── Given information ──
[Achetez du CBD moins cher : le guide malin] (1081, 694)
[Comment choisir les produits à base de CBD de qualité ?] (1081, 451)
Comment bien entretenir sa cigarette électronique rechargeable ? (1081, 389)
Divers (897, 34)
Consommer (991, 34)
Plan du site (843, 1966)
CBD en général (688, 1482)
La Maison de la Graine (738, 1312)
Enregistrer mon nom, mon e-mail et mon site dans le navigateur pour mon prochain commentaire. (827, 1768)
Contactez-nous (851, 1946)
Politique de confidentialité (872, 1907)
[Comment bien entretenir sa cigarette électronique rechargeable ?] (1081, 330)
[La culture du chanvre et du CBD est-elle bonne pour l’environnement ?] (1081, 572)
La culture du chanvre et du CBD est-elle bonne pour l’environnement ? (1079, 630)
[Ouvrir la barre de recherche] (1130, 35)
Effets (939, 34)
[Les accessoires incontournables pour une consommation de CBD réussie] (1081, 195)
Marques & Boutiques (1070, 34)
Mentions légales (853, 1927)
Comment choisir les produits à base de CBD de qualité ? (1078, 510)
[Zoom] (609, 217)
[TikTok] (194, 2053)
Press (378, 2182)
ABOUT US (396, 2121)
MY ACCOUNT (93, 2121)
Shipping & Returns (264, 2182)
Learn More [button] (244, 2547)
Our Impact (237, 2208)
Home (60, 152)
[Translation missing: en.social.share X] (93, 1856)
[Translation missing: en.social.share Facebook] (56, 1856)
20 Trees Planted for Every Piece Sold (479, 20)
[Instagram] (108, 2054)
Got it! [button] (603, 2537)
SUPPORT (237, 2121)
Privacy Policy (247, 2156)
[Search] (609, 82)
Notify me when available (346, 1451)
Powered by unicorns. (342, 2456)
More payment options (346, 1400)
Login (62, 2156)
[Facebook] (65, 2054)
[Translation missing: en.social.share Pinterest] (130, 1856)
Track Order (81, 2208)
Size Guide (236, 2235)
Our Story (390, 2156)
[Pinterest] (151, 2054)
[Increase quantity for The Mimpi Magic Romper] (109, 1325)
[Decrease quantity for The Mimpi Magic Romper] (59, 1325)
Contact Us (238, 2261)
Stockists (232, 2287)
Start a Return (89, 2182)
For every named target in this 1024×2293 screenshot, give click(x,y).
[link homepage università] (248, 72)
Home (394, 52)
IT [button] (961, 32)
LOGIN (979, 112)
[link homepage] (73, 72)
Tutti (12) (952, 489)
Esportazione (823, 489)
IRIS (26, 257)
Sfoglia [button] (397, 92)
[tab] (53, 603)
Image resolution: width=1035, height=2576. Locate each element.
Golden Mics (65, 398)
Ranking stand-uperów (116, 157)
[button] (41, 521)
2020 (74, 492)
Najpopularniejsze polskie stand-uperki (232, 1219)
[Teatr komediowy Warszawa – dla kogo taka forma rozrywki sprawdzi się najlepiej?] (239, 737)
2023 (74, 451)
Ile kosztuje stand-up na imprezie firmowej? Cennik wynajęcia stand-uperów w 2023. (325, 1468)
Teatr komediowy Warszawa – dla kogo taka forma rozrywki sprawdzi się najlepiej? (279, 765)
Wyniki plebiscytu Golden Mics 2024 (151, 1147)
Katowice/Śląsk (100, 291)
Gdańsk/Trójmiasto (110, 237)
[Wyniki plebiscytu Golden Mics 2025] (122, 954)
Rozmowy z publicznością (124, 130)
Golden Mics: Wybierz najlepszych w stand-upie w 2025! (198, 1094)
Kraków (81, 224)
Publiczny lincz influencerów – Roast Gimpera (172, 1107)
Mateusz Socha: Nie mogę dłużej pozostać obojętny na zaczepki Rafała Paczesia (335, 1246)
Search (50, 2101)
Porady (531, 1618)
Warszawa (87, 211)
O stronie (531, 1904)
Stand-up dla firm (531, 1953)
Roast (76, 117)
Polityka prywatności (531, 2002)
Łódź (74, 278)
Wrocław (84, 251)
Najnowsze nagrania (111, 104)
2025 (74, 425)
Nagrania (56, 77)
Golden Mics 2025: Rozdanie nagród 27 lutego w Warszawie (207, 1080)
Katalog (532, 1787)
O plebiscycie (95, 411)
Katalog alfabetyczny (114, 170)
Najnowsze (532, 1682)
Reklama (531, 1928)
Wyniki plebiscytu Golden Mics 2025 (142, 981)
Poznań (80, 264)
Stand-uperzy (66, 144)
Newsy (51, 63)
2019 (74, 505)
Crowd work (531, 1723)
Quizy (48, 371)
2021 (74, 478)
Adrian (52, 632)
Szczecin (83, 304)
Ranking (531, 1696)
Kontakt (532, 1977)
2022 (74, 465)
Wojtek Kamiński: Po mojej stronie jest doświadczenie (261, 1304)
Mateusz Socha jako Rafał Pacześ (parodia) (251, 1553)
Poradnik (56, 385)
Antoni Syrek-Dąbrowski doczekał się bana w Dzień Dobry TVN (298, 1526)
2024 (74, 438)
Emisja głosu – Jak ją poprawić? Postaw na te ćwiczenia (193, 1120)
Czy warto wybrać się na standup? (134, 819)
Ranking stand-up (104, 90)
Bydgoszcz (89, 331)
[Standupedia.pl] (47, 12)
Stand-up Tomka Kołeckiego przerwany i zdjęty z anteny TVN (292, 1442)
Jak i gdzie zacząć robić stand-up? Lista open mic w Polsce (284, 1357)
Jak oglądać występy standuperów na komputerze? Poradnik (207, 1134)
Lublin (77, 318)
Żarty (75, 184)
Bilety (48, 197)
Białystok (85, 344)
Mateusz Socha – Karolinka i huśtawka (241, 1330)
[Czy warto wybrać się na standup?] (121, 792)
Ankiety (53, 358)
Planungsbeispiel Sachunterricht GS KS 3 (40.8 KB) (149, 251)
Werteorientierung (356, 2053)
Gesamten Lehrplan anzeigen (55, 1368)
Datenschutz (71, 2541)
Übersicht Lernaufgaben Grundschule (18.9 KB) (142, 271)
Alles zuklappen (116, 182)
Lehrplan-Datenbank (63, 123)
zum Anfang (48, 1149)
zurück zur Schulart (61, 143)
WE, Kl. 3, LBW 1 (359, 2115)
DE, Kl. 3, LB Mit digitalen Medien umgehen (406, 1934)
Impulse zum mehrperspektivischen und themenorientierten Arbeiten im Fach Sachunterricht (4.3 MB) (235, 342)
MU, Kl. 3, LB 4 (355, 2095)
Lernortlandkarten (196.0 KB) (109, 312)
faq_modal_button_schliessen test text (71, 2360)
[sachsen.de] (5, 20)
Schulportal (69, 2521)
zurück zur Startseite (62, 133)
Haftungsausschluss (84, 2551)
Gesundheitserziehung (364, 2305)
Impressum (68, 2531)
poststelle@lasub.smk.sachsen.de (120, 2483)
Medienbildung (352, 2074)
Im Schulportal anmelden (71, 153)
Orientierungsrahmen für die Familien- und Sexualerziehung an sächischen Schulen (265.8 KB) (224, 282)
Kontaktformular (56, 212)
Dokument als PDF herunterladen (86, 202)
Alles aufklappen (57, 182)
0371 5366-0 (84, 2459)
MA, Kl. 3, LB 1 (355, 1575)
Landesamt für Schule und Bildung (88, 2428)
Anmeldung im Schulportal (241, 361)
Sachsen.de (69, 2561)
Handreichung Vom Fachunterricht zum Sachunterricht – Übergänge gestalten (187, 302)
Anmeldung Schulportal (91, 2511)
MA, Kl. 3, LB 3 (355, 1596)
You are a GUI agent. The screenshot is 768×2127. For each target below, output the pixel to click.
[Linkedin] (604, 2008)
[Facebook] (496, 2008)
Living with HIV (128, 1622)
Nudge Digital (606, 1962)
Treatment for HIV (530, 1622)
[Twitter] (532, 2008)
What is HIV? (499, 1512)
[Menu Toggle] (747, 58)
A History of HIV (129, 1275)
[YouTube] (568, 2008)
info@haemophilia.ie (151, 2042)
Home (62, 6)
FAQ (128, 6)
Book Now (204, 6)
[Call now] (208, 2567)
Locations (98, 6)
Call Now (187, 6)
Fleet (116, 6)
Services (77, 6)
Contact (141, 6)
───
__Try it__. Repeat, word for word, every line from the line that contains "Living with HIV (128, 1622)" to the end of the entries; include both of those lines and no others.

__Answer section__.
Living with HIV (128, 1622)
Nudge Digital (606, 1962)
Treatment for HIV (530, 1622)
[Twitter] (532, 2008)
What is HIV? (499, 1512)
[Menu Toggle] (747, 58)
A History of HIV (129, 1275)
[YouTube] (568, 2008)
info@haemophilia.ie (151, 2042)
Home (62, 6)
FAQ (128, 6)
Book Now (204, 6)
[Call now] (208, 2567)
Locations (98, 6)
Call Now (187, 6)
Fleet (116, 6)
Services (77, 6)
Contact (141, 6)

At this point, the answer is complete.